The time it takes for the display to match the probe bugs me .
I . E . I ' m looking at a signal .... Remove the probe .......
The signal remains on the display for a time before responding .
Etc .
 
Cheap chinese scopes (Rigol, Hantek, etc.) are linux computers running on ARM with dedicated FPGAs for the sampling. Yes, there is an inevitable latency in reading the samples pre-stored by ADC in some memory buffer and displaying them in a nice form on the computer screen (being the internal LCD). Very likely an open source scope firmware would be able to offer a low-latency display mode with latency unnoticeable by bare eye. But I do not know of any open source linux installation supporting the undocumented hardware APIs.

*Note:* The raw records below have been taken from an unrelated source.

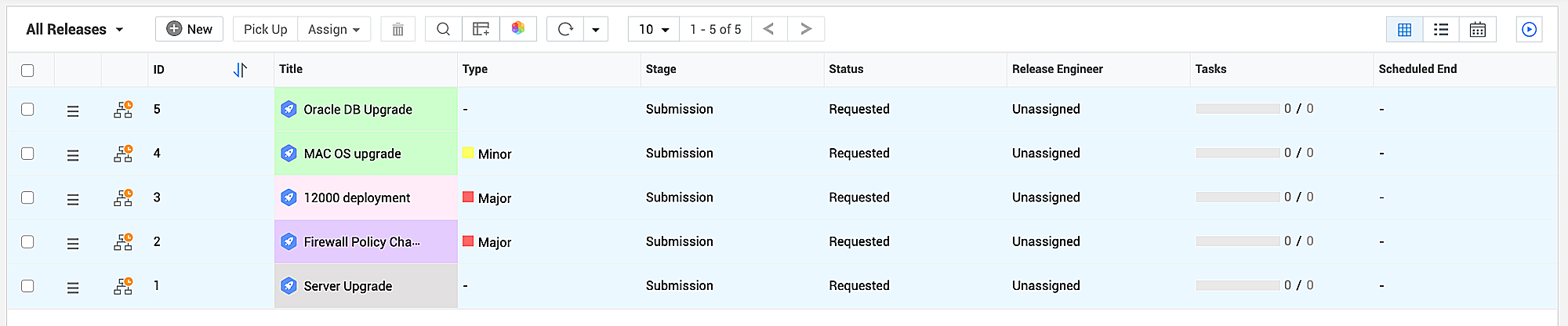
Task: Switch to the list view icon
Action: coord(1441,30)
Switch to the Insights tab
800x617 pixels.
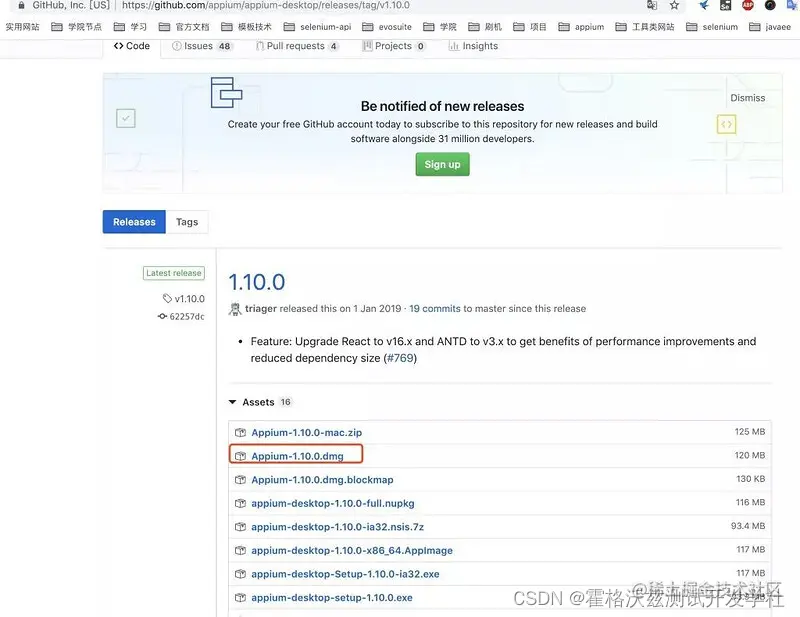point(472,45)
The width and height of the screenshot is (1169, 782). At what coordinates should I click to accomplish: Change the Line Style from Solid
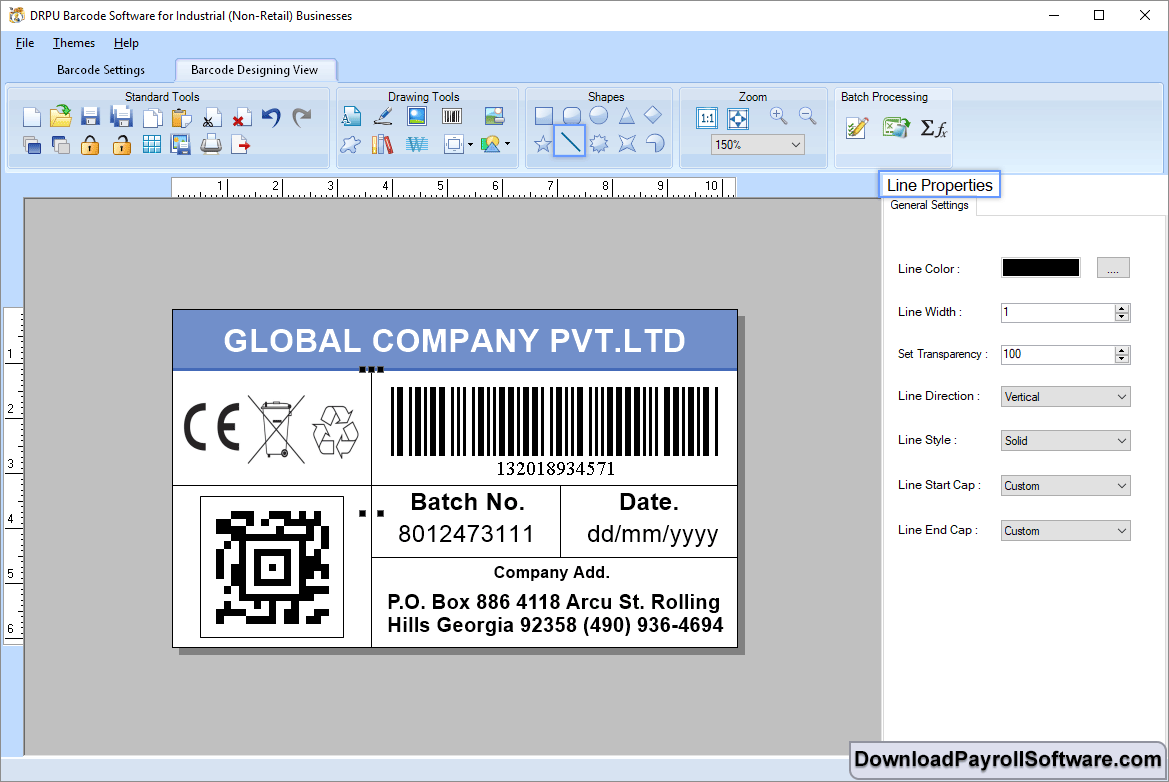(1064, 440)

I know nothing about the "good" scope brands, but likely a similar design.
 
The problem I have with digital scopes is that I find it much more difficult to notice things like a little bit of parasitic oscillation at the top of a sine wave. A good analog oscilloscope shows this very clearly.

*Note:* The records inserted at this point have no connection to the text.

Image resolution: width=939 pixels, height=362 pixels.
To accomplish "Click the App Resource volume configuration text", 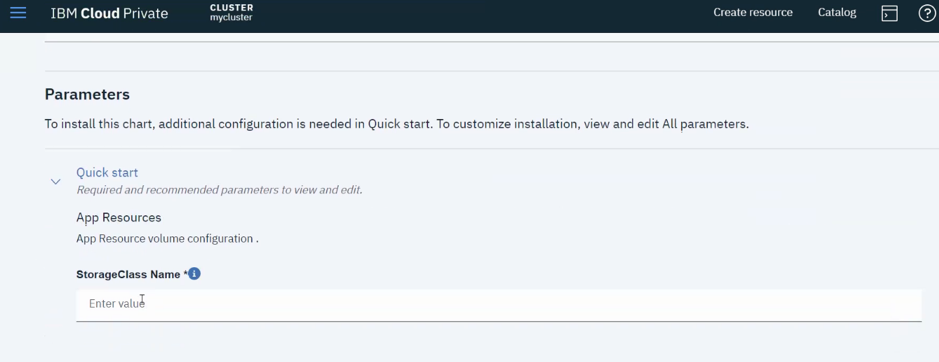I will 167,239.
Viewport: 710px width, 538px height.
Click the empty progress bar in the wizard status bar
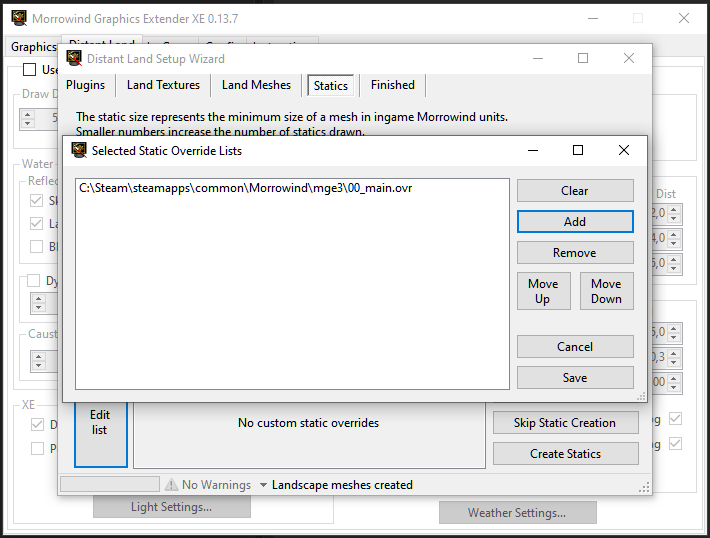pos(109,485)
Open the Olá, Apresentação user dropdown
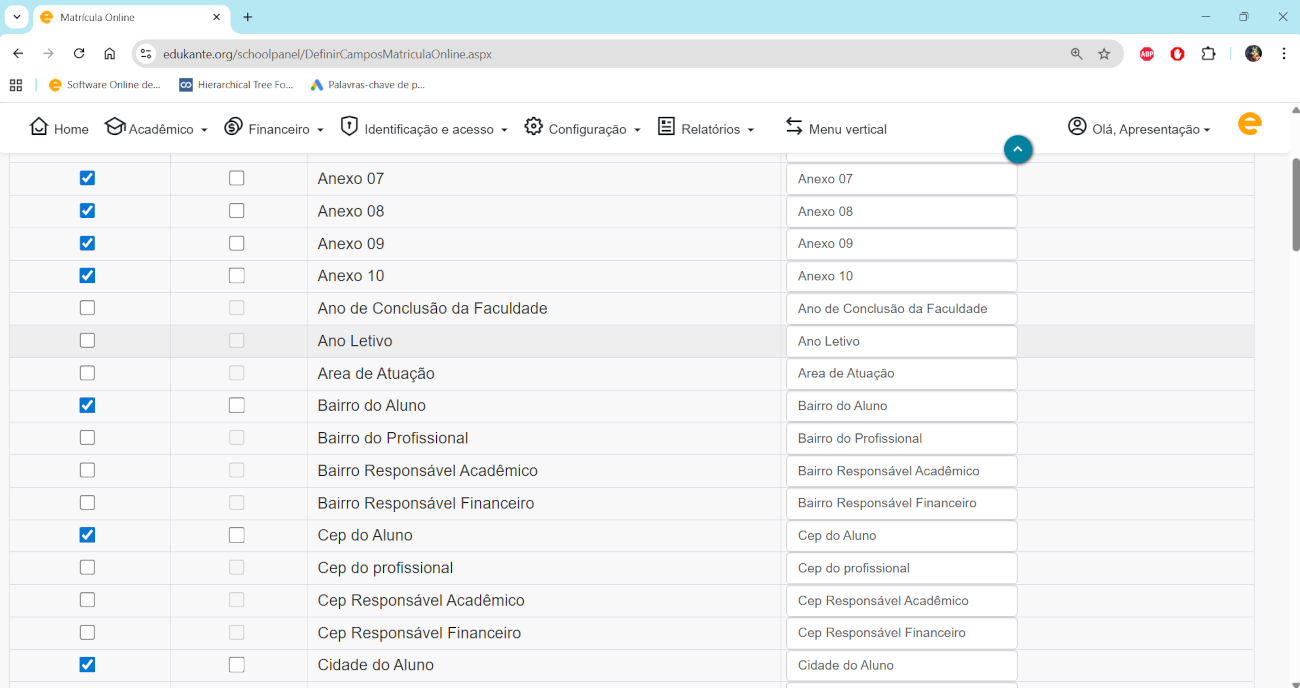This screenshot has width=1300, height=688. pos(1139,129)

If some of these digital scope manufacturers could start focusing on making them more usable rather than cramming as many features as possible into them, that would probably help. Some of these scopes have so many features and options that it makes everyday usage a bit of a chore.
 
I am with you there H713 ,realized that early on , no way would I trade in my old Tektronix 2445A scope for an all singing -all dancing digital screened model .


My old scope can show detail that cant be seen on those new scopes and as a bonus I am not forced to pay for "app updates " to it.

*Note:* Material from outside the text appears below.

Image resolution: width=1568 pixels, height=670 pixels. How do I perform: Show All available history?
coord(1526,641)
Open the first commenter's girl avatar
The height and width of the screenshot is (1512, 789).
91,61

What you mention about --"a little bit of parasitic oscillation " is exactly my point - missed in those small fully digital scopes give me a CRT every time.


I can expand sections and details to easily see this , in other words ----definition-definition -definition.
 
What is the resolution of a good analog o'scope CRT display? I know it's fine, but how fine? Are there numbers published or tested?

I work in broadcast video and we went from analog waveform and vector scopes to digital some time ago. While the fine resolution may not be there now by looking at the waveform on an LCD monitor, there are other advantages. The large size helps a lot, as does the color display which allow you to easily see 3 things at once.
 
Its fine enough that even my old eyes can spot the tiniest HF oscillation and the square wave tests using a high speed signal shows up the tiniest discrepancy Pano .


I have the large hard-backed industrial manual from Tektronix I will have a look through it to see if it tells me what you want to know .


I have already said the new scopes are -quote-"all singing-all dancing " ,
Just looking at my old PC screen which is 1080 on expansion the picture detail is blurred .


On my new PC with much higher resolution ( and price tag ) its much better but still doesn't equal a high quality Tektronix CRT screen.


As well as a 10X magnification I can target a small section of the sweep and expand that what public available modern small scope can show that minute amount of detail?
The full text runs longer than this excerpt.